Multi-use field in Fargo, North Dakota

Dacotah Field is an outdoor stadium in the north central United States, on the campus of North Dakota State University (NDSU) in Fargo, North Dakota. It is the former home of the North Dakota State Bison football team, and the current home of the North Dakota State Bison women's soccer team. The field runs east-west at an approximate elevation of 900 ft above sea level.

Dacotah Field opened in 1910, north of Festive Hall on campus. A quarter-mile cinder track and a 7,000-seat stadium were added in 1938 as part of one of the federal government's Works Progress Administration (WPA) construction projects; it had a final seating capacity of 13,000.

The field moved farther north in 1949 to its present location, completed in time for the 1950 season.
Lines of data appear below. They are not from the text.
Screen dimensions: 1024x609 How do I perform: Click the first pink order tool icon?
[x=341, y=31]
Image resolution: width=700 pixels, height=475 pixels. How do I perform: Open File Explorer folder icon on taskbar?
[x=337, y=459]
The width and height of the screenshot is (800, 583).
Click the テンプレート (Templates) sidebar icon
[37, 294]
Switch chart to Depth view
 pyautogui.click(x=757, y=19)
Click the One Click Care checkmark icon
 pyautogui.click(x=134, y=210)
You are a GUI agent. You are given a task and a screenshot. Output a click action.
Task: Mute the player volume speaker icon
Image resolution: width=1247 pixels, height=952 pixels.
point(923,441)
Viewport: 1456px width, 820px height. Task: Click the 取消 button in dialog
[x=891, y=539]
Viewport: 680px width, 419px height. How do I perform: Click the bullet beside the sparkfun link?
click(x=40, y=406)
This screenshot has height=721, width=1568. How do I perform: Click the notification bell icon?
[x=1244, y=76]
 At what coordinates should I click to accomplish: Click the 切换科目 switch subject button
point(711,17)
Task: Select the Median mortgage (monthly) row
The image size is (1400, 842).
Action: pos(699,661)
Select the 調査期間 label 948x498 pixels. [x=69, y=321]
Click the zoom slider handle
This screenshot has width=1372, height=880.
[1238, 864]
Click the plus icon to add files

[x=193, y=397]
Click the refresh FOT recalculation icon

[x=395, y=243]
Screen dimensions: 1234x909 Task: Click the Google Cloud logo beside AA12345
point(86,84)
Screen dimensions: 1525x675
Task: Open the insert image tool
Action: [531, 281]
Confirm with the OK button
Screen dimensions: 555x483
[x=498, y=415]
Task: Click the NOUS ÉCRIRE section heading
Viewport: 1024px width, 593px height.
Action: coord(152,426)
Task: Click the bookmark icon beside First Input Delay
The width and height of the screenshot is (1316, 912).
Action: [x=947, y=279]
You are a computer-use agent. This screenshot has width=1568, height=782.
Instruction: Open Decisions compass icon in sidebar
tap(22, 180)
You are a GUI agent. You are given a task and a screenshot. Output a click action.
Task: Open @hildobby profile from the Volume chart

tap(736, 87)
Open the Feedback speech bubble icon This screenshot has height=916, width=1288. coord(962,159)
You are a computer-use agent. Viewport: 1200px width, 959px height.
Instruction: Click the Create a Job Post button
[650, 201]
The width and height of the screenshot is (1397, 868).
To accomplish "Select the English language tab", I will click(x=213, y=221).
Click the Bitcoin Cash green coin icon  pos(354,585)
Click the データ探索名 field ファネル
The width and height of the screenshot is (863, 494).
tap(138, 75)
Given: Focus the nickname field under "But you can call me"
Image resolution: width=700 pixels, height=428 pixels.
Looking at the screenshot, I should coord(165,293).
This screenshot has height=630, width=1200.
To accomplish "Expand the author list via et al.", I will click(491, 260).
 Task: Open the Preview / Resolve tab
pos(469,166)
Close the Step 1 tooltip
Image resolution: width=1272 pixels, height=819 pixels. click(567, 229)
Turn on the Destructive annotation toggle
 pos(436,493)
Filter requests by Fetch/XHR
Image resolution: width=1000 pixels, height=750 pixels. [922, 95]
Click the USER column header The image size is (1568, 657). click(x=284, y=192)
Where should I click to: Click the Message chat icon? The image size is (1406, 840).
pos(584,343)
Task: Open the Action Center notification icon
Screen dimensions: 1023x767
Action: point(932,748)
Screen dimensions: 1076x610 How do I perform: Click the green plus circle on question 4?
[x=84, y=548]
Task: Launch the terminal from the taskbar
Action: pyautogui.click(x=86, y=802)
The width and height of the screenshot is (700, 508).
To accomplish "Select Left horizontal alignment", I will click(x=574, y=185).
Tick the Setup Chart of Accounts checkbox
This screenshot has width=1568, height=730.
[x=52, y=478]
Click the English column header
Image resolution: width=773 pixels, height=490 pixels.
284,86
A 1952 fire destroyed two-thirds of the north stands but, in 1972, the remaining wooden bleachers were replaced with a new 7,000-seat grandstand, courtesy of the New England Patriots. NDSU won its final game at Dacotah Field in 1992 and still uses the turf for practice and high school games. In 1993, the team moved to the 18,700-seat Fargodome, adjacent to the north.

In 2013, the NDSU women's soccer team moved from Ellig Sports Complex to Dacotah Field. Major renovations were completed prior to the move, including new bleacher seating, lighting, sound system, and scoreboard; its seating capacity was reduced to 2,600 during the renovations.

In 2014, a $1 million project added a bubble to enable year-round use as a multi-use event and practice facility. The air-supported structure hosted its first football practice on December 1, and new artificial turf was installed in the summer of 2017.

In 2022, after the completion of the nearby NoDak Insurance Football Performance Complex that is just south of Dacotah Field and the Scheels Center, the NDSU football team ceased year-round use of the field and the bubble was permanently taken down. A new scoreboard on the west side of the field was installed back in 2021 for sole use by the NDSU women's soccer team.